Скажут, это противоречие объясняется грубыми вкусами публики; по-моему, его смысл глубже. Еще Кольридж говорил о willing suspension of disbelief (добровольной приостановке сомнений) как самой сути поэтической достоверности; еще Сэмюэл Джонсон, защищая Шекспира, отмечал, что ни один из зрителей трагедии, ясное дело, не верит, будто в первом действии находится в Риме, а во втором – в Александрии: он идет навстречу предлагаемой условности. Точно так же к выдумкам диктатуры неприменимы слова «вера» или «недоверие»; они относились к промежуточному уровню существования, прикрывая или оправдывая пакостную и людоедскую явь.
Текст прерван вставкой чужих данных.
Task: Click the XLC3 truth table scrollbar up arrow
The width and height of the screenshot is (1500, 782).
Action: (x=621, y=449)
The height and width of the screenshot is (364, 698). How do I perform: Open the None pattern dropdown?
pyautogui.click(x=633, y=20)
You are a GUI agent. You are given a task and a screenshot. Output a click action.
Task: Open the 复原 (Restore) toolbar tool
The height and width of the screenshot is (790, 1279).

Они были из области патетического и примитивно-трогательного; к счастью для здравомыслия и безопасности аргентинцев, нынешний строй, кажется, уразумел, что управление государством и пафос – вещи совершенно разные.
1955
Предисловия
Фрэнсис Брет Гарт
«Калифорнийские рассказы»
Даты созданы для забвения, но связывают людей со временем и влекут за собой нескончаемые отзвуки смысла.
Как почти все писатели его страны, Фрэнсис Брет Гарт родился на востоке. Это произошло в Олбани, столице штата Нью-Йорк, 25 августа 1836 года. Восемнадцатилетним он впервые попал в Калифорнию, принесшую ему известность и по нынешний день связанную с его именем. Здесь он стал горняком и журналистом. Здесь пародировал забытых сегодня поэтов и написал рассказы, которые составили настоящий том и выше которых он потом ничего не создал. Взял под свое крыло Марка Твена, быстро забывшего его доброту. Был консулом Соединенных Штатов в Крефельде (Пруссия), в Глазго и Шотландии. Умер Брет Гарт в Лондоне в 1902 году.
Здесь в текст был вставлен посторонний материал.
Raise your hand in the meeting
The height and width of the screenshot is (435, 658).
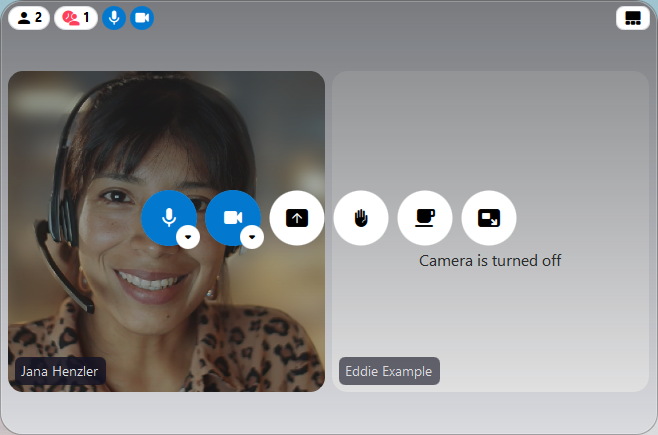click(x=361, y=218)
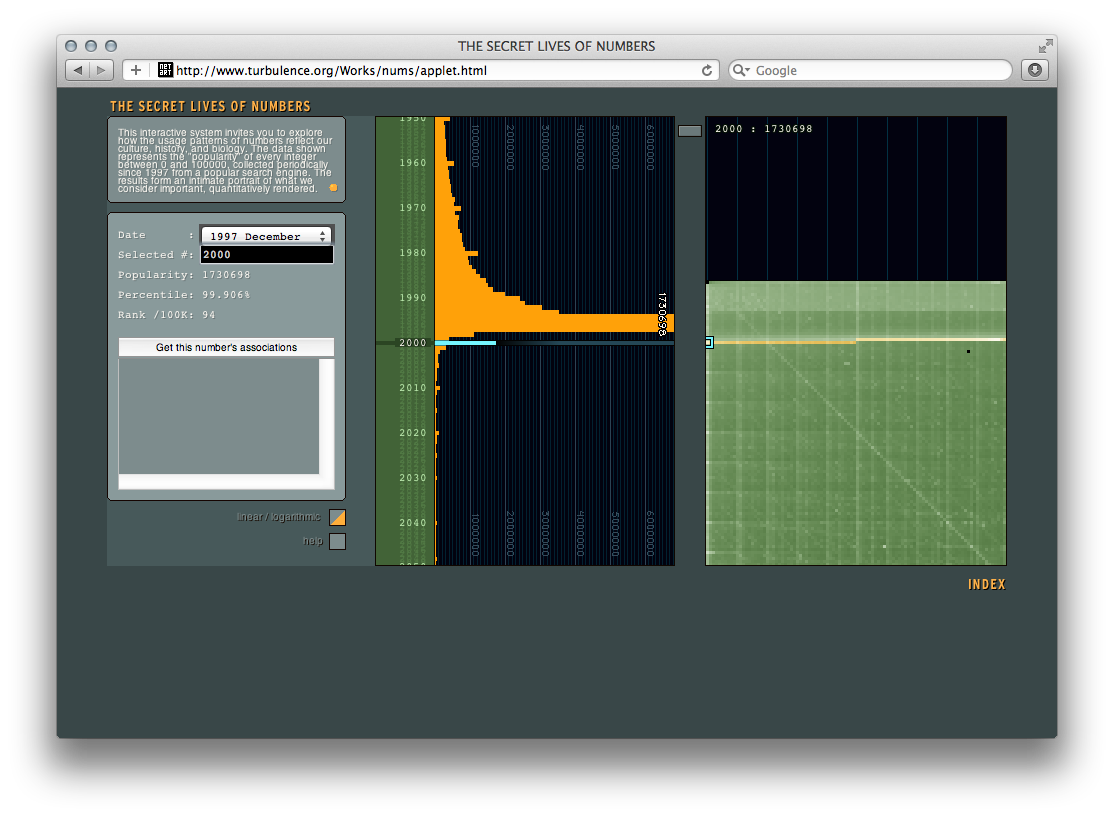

После 1870 года он, при равнодушии или попустительстве читателей, не занимался ничем, кроме подражания самому себе.
Наблюдая, убеждаешься, что в жизни действует грустный закон: справедливость по отношению к одному писателю означает несправедливость ко всем прочим. Чтобы превознести По, Бодлер категорически ниспровергает Эмерсона (мастерство которого куда выше); чтобы превознести Эрнандеса, Лугонес обвиняет остальных гаучистских авторов в незнании жизни гаучо; чтобы превознести Марка Твена, Бернард Де Вото обозвал Брета Гарта «литературным жуликом» («Mark Twain’s America» [585],1932). Левисон в своей «Story of American Literature» [586] тоже пишет о Брете Гарте с пренебрежением. Причина здесь, насколько понимаю, исторического порядка: североамериканская литература нашего времени избегает подозрений в чувствительности и нетерпима к любому писателю, которому может подойти этот эпитет. Она открыла для себя литературные достоинства жестокости и уверена, что в девятнадцатом веке жители Северной Америки подобными достоинствами не обладали. К счастью или к несчастью. (Другое дело – мы: мы уже тогда могли предъявить «Оступившуюся» Аскасуби, «Бойню» Эстебана Эчеверрии, убитого негра из «Мартина Фьерро» и не баловавшие разнообразием сцены зверств, которые во множестве производил на свет Эдуардо Гутьеррес…) Джон Мейси в 1912 году отмечал: «Наша словесность лицемерна, искусственна, хрупка, слащава… Одиссей, одолевавший исполинские реки и опасные моря, коллекционирует сегодня японские гравюры. Ветеран войны между Севером и Югом успешно соревнуется с госпожой Марией Ко-релли. Обветренный покоритель пустынь принимается сочинять песенки и поет о садочках и розах». Решимость не быть слезливым, а быть, помогай Бог, свирепым имела два следствия: взлет hard-boiled writers [587] (Хемингуэй, Колдуэлл, Фаррел, Стейнбек, Джеймс Кейн) и уценку множества посредственных писателей, а также нескольких перворазрядных – Лонгфелло, Хоуэллса, Брета Гарта.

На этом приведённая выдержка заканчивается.